The sanatorium is a specially designed institution with a specially created atmosphere adapted to meet the requirements of those suffering from tuberculosis. Because of the chronic nature of the disease and its special requirements in treatment, segregation and isolation of the patient has seemed necessary to give him best chances of cures. Inasmuch as it is necessary to maintain a high standard of physiologic activity for a long period of time, the patient’s chances of improvement are best when he is relieved of the annoyances and worries of the home, the worries and cares of business, and the various domestic problems which continuously arise and demand for their solution the expenditure of much energy.
While there can be no ideal place for treatment, the well conducted sanatorium comes the nearest to this. All patients, however, cannot be treated in institutions.
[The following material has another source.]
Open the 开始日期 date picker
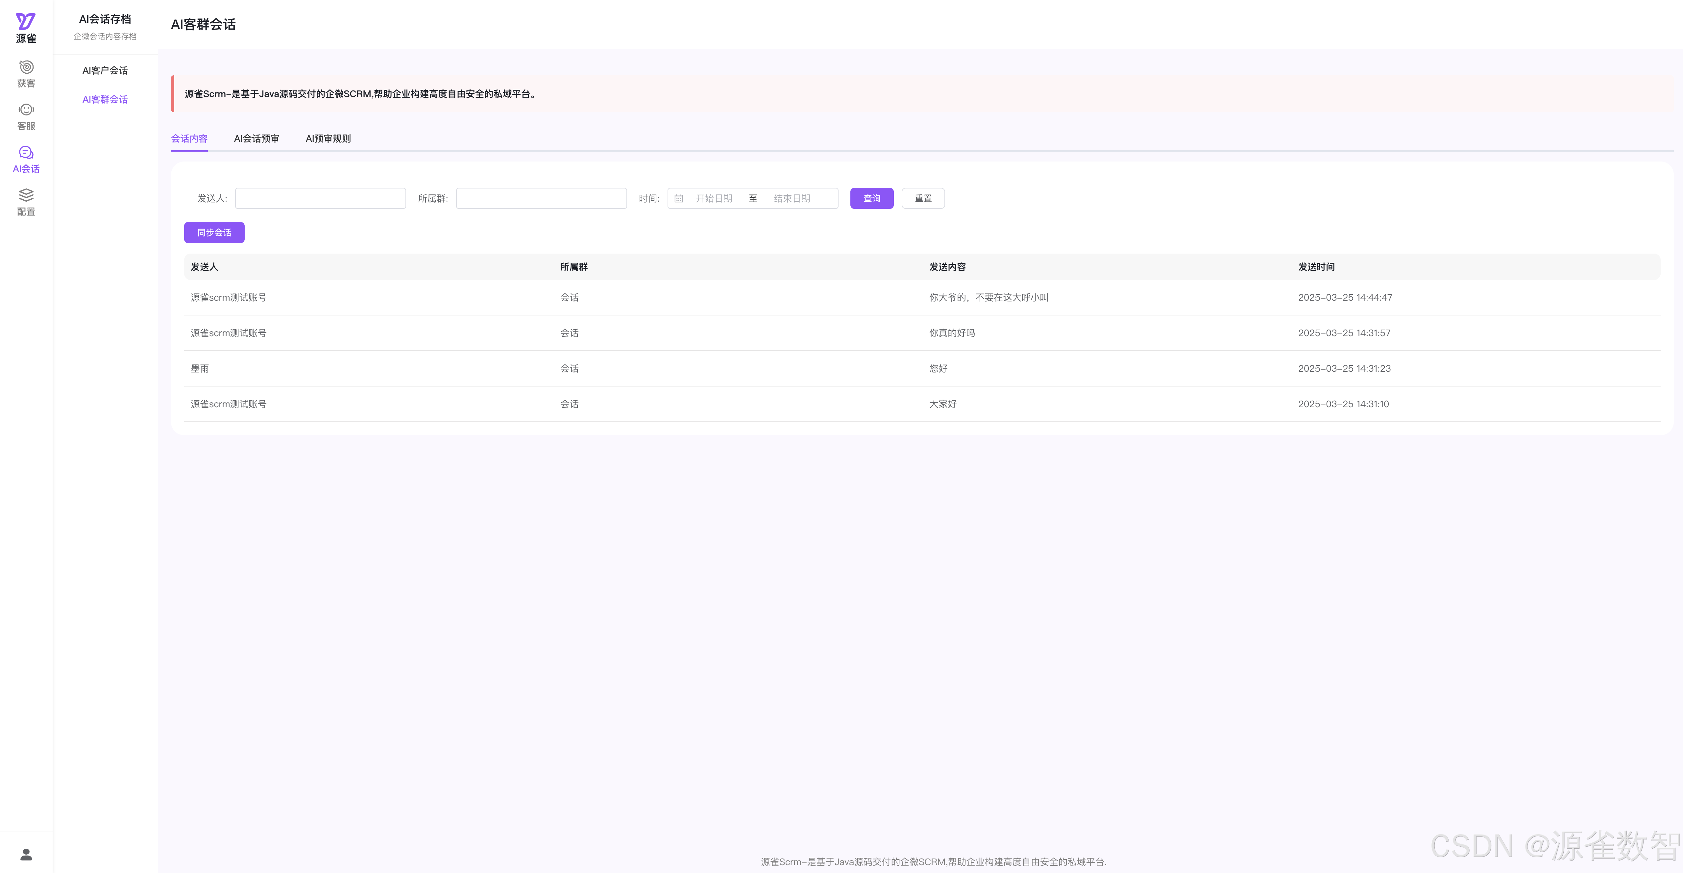1683x873 pixels. point(713,199)
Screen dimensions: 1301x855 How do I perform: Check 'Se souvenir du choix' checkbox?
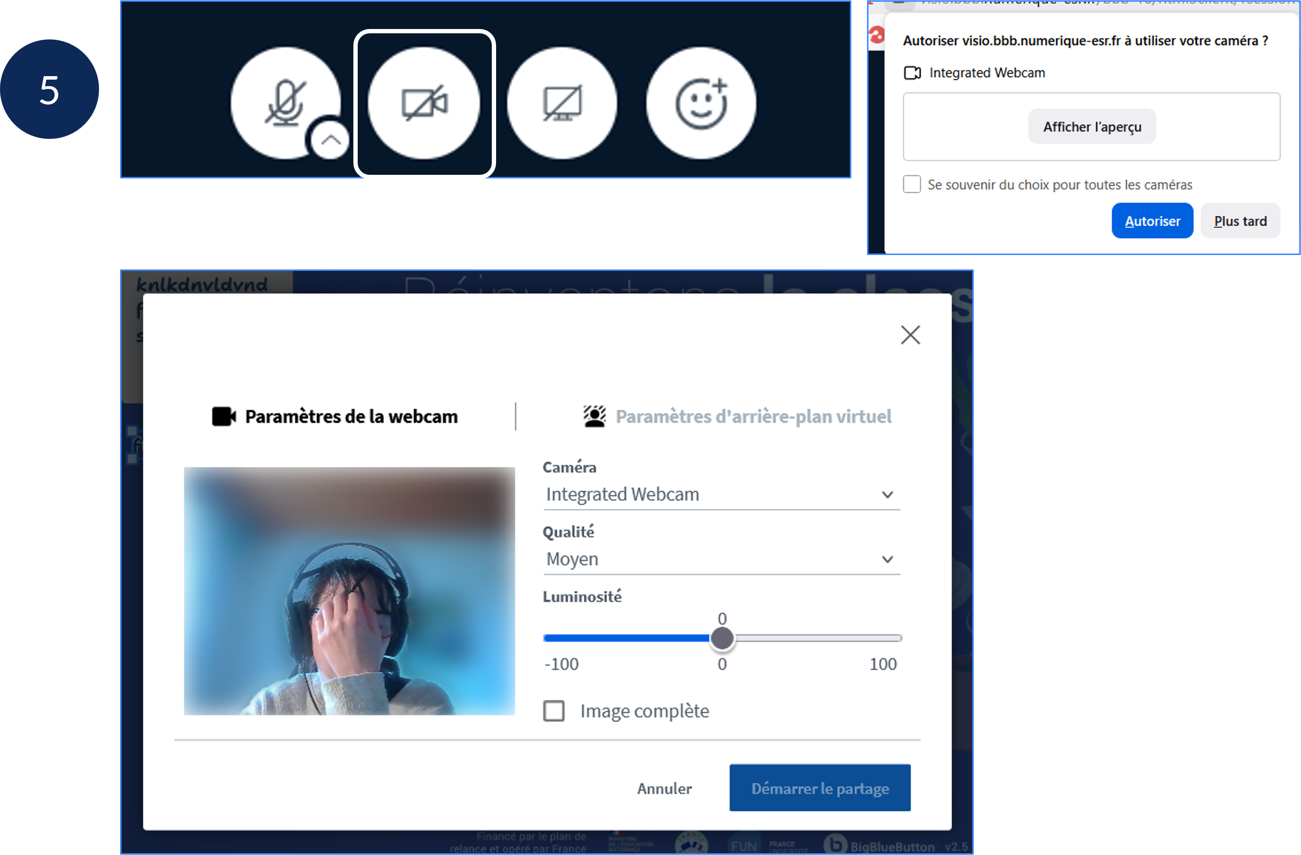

If they can not, conditions in the home must be made as near like those which obtain in the sanatorium as possible. This is not so difficult as far as the arrangement of the accommodations are concerned; but to create the atmosphere of helpfulness and hopefulness, and to provide the optimistic attitude and helpful cooperation of those who administer to the ill is almost impossible. Patients can get well either in the home or in institutions, provided the problems peculiar to each individual can be successfully met.
*Editor’s note: Since the era in which this article was written, society’s understanding of and sensitivity toward societal groups has evolved. Some readers may be offended by references to “the intelligent classes” and other out-of-date terminology. However, this article has been archived as a historical document, and so we have chosen to use Dr. Pottenger’s exact words in the interest of authenticity. No disrespect toward any individuals or groups is intended.